● **Work order**
Please repeat exactly, and only, the lines from the one containing "This screenshot has height=726, width=1506." through the end of the records below, with no pictures.

● **Data in this exercise**
* * * *

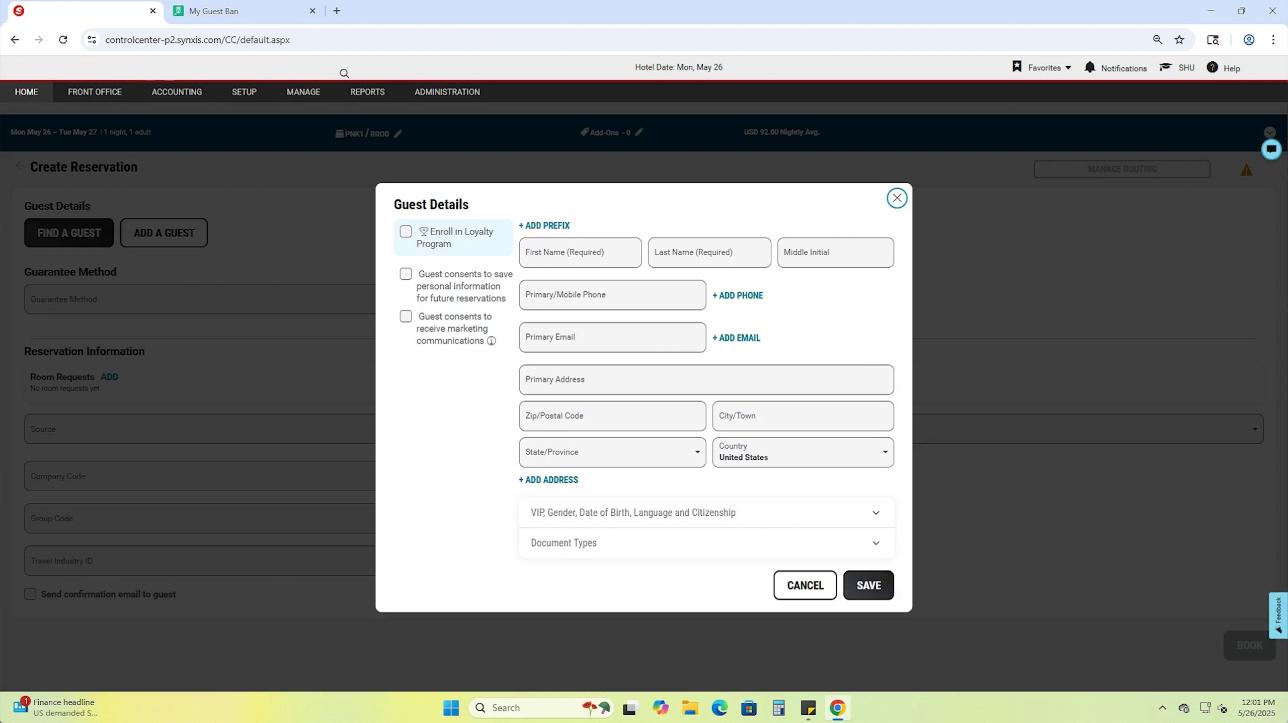Click the info icon beside marketing communications
This screenshot has height=723, width=1288.
pyautogui.click(x=491, y=341)
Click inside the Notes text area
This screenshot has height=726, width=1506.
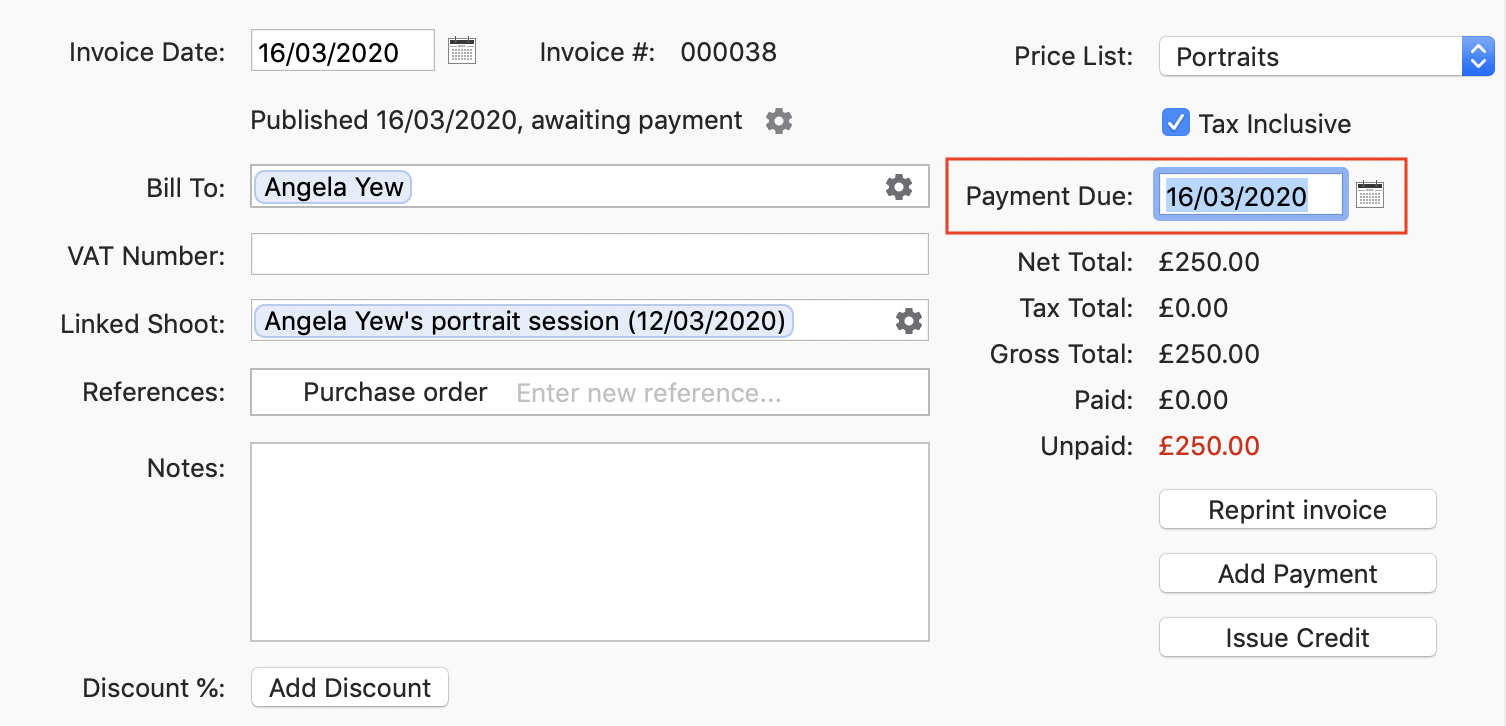pyautogui.click(x=589, y=540)
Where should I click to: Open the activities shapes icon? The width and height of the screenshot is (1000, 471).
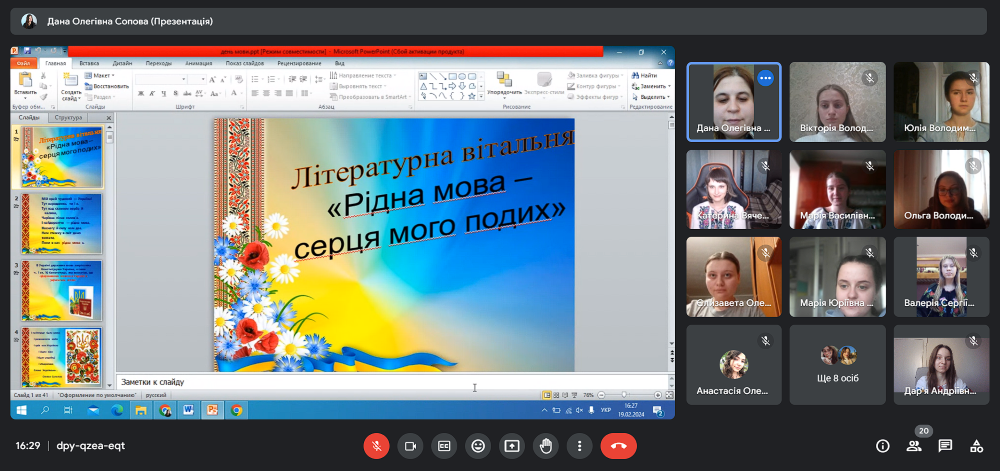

* * * *

● **Solution for this task**
This screenshot has height=726, width=1506.
pyautogui.click(x=589, y=540)
Where should I click to: Open the activities shapes icon? The width and height of the screenshot is (1000, 471).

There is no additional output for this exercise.